And if he met her eyes in the mirror of the dressing room and held her gaze while he used his thumb to remove it before running his tongue over his lips to make sure it was all gone and if she shifted in the chair like he was already kneeling between her thighs and she was desperate to get closer, well, who could blame them?

That’s the first thing he’s going to do when he gets her home tonight. On his knees, in front of her, exactly where he belongs. He’s going to lose himself in her, the girl who has kept him sane, kept him grounded, kept him going, even through all this insanity. She’s everything.

He’s been teetering on a tightrope all day back trying to balance the validation all of this could bring him with the knowledge that none of it matters for the sake of itself. But in the end, he should have realized, none of that is actually important, not when she’s here with him. Validation is great, so is knowing that it’s not everything. She’s his balance, the thing that makes it all make sense.

So he settles into his seat beside her, the crowd chattering around them as the ceremony is on commercial break, Reggie on his right, Alex on her left and takes her hand while they sit and watch another performance and then a few more awards, Julie getting really excited for Brittany Howard’s win.

“I think I’m going to bring her into sing on  _ His and Hers _ ,” she says, leaning into him while they applaud with the rest of the crowd. “The chorus and bridge would be killer if I could harmonize with her while you guys come in with the echos, you know? ”

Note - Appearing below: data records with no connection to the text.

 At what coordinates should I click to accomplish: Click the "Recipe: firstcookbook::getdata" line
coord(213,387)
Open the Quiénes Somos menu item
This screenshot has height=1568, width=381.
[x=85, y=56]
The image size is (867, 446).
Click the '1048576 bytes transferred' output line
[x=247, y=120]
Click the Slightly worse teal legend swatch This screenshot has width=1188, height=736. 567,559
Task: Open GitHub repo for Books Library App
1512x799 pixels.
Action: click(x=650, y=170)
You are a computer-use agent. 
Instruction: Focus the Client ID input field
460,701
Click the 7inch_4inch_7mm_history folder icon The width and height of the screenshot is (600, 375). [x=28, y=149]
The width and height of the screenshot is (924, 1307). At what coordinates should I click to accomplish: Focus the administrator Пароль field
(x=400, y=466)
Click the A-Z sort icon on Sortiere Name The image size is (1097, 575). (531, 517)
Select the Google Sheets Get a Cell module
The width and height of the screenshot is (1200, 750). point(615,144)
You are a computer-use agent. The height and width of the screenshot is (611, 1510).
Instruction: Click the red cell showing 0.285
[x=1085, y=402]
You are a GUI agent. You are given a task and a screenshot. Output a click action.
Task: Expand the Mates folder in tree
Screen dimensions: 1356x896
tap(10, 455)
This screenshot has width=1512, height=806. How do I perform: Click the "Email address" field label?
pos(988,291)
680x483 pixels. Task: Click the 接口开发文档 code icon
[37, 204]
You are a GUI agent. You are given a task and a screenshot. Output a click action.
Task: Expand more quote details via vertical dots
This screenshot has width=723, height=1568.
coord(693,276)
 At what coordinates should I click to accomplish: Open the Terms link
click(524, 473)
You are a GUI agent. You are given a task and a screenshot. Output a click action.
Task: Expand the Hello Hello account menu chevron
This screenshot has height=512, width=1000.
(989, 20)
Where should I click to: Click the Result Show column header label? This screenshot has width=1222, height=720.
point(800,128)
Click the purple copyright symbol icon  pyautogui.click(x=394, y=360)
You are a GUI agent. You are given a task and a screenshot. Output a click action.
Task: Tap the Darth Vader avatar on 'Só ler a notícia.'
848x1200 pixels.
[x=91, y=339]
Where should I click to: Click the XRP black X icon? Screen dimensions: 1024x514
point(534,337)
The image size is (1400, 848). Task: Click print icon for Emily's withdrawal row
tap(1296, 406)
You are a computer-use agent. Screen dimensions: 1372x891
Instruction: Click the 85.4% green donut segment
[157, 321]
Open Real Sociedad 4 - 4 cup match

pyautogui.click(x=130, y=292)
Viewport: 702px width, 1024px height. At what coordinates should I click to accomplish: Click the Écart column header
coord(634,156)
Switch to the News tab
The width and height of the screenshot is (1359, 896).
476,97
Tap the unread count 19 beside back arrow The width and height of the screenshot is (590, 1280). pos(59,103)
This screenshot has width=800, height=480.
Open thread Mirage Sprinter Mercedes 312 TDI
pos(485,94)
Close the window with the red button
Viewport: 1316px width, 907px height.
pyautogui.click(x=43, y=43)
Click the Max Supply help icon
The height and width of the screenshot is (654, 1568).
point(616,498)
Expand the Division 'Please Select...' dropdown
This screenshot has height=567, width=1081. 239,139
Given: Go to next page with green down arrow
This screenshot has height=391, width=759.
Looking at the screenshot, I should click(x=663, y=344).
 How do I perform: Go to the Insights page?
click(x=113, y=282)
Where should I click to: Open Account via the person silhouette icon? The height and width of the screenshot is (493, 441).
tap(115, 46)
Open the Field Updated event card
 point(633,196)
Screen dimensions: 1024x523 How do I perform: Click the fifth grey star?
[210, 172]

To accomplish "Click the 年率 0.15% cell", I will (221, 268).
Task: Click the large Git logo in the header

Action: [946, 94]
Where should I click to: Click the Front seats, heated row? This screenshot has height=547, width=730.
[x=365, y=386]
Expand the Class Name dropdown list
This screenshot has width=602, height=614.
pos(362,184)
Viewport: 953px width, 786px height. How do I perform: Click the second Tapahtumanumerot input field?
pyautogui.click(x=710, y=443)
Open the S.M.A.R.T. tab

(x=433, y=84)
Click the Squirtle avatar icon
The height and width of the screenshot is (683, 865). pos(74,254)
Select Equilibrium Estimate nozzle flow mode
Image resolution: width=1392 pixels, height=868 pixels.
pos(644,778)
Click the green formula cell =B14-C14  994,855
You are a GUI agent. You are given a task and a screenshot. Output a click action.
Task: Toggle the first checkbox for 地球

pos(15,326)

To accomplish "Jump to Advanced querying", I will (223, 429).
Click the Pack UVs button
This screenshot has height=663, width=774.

Luke nods,the buzz of the crowd giving him enough white noise to imagine Julie firing up into her upper range with Brittany’s lower register. The song is a sort of girl power anthem she cooked up after one too many interviews where all the serious music questions got asked of him and the boys and the bullshiit about work life balance and her skin care routine and whether or not she uses the curly girl method got sent her way.

“Fuck yeah,” he agrees. He and the boys were going to step back on it anyway, just to serve the song thematically, but that collab would take it up another notch.

They settle back into their seats when Alex leans over Julie to say, “Here we go.” He nods to the stage and wipes his hands against the shiny silver fabric of his pants.

Luke swallows against a suddenly dry throat. 

This is it. The first moment he’s been waiting for, maybe half dreading, all night, all his life? 

Yeah, he can admit to himself now that the moment is finally here, probably all his life. Or at least from the first moment he picked up a guitar and strummed a halfway decent chord and he found his voice could match it.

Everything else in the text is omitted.